For several years, clients privileged the monobrands because they felt safe and rewarded in spending lots of money in strong brands. They were driven by strong marketing and PR, and felt part of the brand itself. When the big brands started to sell off, worldwide, their stuff in order to fill the cash desk in time of crisis, the trust of the clients decreased dramatically.They felt betrayed. Having less money in the pocket, it was highly disappointingly to see the bag they bought for 2.000 Euro on sale in Milan or Dubai for 500. So, they turned to multibrands. Now our multibrands are far more successful than mono. People is looking now for different experiences. For a wider choice, for a lighter atmosphere. For different categories of products, at once. From books to shoes, from fine foods to bags, from home decoration to coats, everything in one store. Monobrands today are the dinosaurs of the business. They got too fat and they move too slow.

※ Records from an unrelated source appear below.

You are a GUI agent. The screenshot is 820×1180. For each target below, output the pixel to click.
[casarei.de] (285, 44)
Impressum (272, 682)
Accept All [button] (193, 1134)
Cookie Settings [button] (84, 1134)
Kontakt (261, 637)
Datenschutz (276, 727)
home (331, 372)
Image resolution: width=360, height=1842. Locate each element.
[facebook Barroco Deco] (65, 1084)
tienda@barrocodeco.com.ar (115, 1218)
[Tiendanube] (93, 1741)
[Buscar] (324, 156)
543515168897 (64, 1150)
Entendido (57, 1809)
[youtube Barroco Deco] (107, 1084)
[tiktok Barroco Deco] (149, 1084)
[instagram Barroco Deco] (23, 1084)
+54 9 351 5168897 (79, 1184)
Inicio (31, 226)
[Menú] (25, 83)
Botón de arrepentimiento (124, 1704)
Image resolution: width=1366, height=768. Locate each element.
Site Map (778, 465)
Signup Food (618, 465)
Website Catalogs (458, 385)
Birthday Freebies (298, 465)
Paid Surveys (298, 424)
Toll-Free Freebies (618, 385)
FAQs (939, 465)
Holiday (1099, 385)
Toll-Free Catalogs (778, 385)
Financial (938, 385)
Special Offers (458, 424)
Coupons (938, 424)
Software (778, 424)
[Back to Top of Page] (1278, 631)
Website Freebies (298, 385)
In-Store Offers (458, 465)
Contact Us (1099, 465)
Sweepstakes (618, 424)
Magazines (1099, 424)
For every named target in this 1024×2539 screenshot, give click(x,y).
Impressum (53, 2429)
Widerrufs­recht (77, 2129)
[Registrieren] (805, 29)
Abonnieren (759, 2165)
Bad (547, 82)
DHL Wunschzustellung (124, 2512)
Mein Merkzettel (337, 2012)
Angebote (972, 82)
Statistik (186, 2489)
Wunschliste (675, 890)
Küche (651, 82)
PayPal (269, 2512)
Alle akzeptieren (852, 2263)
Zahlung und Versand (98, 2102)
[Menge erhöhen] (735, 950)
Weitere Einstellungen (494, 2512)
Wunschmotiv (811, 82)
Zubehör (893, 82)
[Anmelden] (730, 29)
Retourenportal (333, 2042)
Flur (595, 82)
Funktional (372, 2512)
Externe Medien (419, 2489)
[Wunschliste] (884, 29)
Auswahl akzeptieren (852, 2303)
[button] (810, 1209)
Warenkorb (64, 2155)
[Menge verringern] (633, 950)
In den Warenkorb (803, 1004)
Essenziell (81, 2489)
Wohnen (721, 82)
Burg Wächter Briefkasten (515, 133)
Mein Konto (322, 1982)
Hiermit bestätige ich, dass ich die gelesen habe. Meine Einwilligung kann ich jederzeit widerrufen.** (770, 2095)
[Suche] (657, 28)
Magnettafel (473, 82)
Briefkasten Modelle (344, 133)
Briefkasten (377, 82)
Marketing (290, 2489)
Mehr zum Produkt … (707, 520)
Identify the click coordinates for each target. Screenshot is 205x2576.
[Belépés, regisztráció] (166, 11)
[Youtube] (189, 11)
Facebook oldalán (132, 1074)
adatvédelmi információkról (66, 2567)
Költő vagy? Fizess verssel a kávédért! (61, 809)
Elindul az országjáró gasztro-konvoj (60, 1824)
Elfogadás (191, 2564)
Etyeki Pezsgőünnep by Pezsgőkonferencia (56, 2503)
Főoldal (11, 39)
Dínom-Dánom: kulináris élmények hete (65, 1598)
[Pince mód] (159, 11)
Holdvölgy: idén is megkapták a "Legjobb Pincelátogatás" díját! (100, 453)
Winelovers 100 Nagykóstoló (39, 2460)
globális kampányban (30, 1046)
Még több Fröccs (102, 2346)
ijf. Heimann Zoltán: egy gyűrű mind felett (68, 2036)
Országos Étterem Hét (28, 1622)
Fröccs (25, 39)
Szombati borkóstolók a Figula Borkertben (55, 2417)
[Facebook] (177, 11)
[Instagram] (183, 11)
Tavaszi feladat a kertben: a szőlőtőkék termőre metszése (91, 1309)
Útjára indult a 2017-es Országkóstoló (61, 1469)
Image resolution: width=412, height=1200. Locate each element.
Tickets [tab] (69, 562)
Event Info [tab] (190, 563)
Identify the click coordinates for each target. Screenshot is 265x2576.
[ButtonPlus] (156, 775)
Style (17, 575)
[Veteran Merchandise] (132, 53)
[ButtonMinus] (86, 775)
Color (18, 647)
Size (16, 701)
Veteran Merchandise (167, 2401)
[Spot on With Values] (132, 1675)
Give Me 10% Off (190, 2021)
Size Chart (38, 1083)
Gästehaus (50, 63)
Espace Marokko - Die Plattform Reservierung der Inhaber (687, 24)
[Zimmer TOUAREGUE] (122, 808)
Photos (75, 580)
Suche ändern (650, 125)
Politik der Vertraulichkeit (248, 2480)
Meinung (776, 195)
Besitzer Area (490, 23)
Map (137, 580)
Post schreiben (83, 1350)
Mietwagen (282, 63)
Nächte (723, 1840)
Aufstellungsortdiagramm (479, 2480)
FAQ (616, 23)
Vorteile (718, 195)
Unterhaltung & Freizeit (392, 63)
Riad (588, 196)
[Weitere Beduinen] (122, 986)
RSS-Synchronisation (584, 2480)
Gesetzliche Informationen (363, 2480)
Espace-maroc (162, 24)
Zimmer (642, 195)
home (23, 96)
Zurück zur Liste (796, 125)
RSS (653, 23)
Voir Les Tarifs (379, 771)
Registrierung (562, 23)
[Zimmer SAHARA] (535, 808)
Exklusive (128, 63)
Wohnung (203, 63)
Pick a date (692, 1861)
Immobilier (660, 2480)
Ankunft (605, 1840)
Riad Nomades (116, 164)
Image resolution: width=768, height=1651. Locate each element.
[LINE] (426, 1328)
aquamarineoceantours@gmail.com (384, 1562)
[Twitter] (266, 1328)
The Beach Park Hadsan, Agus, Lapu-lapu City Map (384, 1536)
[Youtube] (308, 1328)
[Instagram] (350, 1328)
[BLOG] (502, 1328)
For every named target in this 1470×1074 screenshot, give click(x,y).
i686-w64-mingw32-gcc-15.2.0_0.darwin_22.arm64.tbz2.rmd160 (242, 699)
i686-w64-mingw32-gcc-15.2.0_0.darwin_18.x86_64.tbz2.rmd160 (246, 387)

In a few words, how would you describe the Ukrainean luxury consumer? How different is it from the Russian consumer and from the European consumer?
Ukrainian luxury consumer is changing attitude, thanks God. They are refining their choice and they understanding. They travel and broaden their specific culture. They are getting nearer to worldwide taste and social behavior. Russian customer is no different, just, richer, and the Moscow client has more choice. Real department stores and real multibrands are in Moscow since years, while in Ukraine we are still eons behind
What is your strategy in convincing Ukraineans to buy locally and not in international locations? What is, in your opinion, the percentage of Ukraineans which buy abroad, compared to those who buy locally ?
Price level, mostly. Our prices don’t differ (or in few case, just 10-15%) from Paris, London, Milan. We try hard for the best service, and the choice of good. We don’t cheat on our clients. We don’t sell off the goods, even in case of low results. We don’t consider the client a cow to milk, but a partner, a friend.
All the local clients buy abroad as well. To buy abroad is part of the travel experience. But if you means if they only buy abroad, very few clients do. Ukraine is their home, our stores are their stores.
Have you noticed major changes in the consumer profile (Ukrainean) since the debut of the crisis?
Of course. They check the quality, the prices, they buy less but not necessarily cheaper, they are keener in being driven to the right purchase, so they trust in our staff which we constantly train. Service , today, is a key factor, more than before.
Could you give us an estimate figure of how many Ukrainean people spend more than EUR 50.000 per year for luxury goods ?
You said that officially more than 25.000 people in Ukraine have an income over 5 mln USD. I would quintuplicate this figure, unofficially.
What is the current situation of the luxury market in Ukraine and how do you think it will develop in 2010 ?
It won’t develop. Bulgari just opened now in Passage, few jewels store will open soon. But generally the depression here just started. January election will only worsen the story.
Please name the top three best selling luxury fashion brands in Ukraine.
I can mention what are the best selling in Helen Marlen Group : Cavalli, Louboutin, YSL. I know, it sounds strange. But this is the reality.
If you were to develop a luxury business yourself, which would that be?
A real, innovative, great concept store.